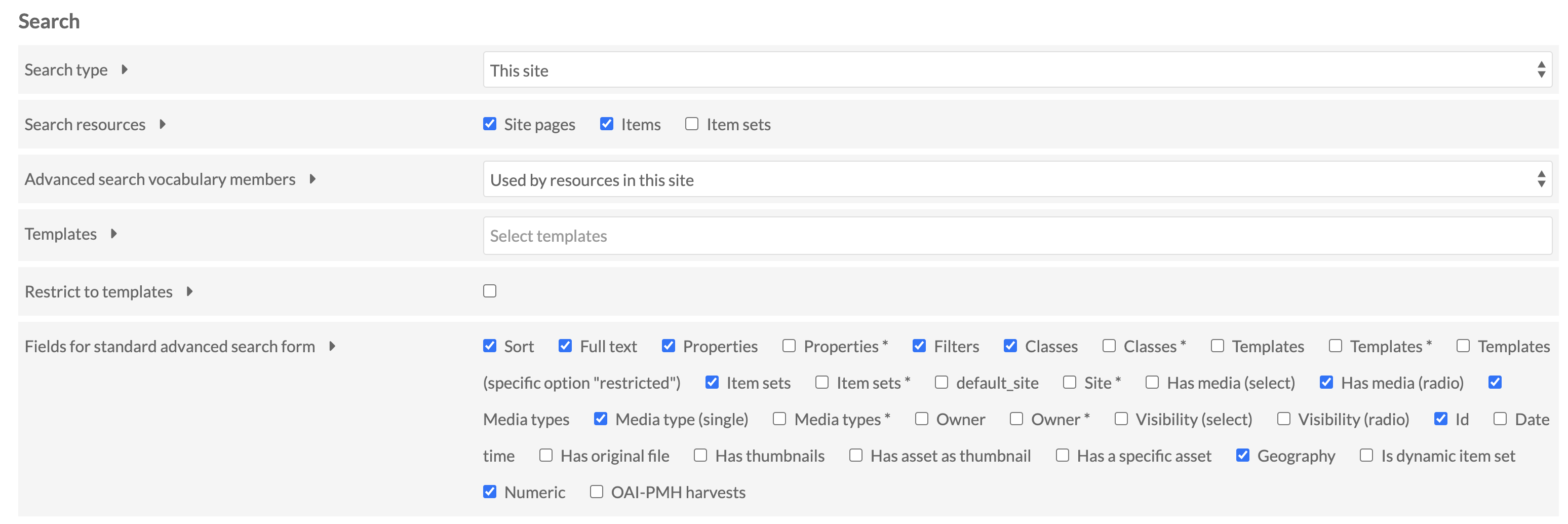This screenshot has height=524, width=1568.
Task: Toggle the Geography field checkbox
Action: click(x=1242, y=456)
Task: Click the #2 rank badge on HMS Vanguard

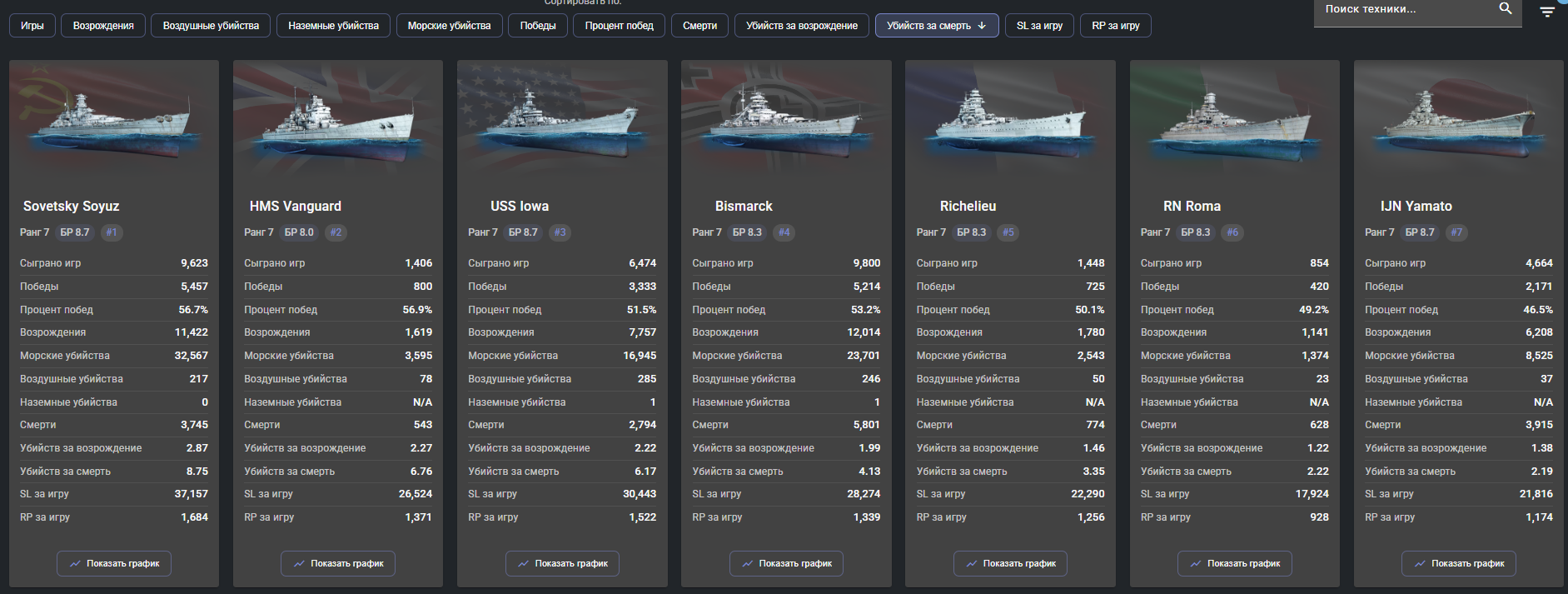Action: 336,232
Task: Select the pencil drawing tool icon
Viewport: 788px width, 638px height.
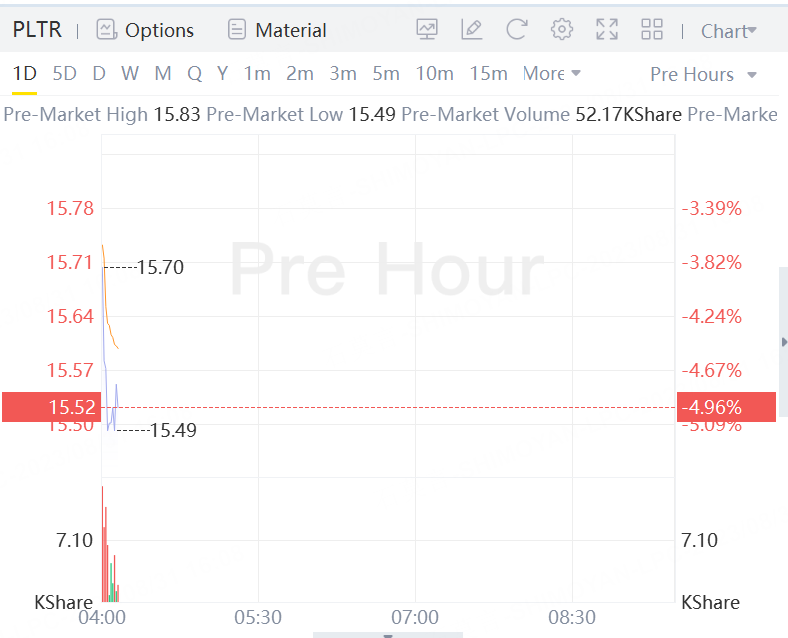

> TRY IT: From the line that contains "Task: Click the #2 rank badge on HMS Vanguard" through the last line of the entries, transcribe every line exactly, leaving out the pictures.

> RESPONSE BOX:
Task: Click the #2 rank badge on HMS Vanguard

Action: 336,232
Task: Select the pencil drawing tool icon
Viewport: 788px width, 638px height.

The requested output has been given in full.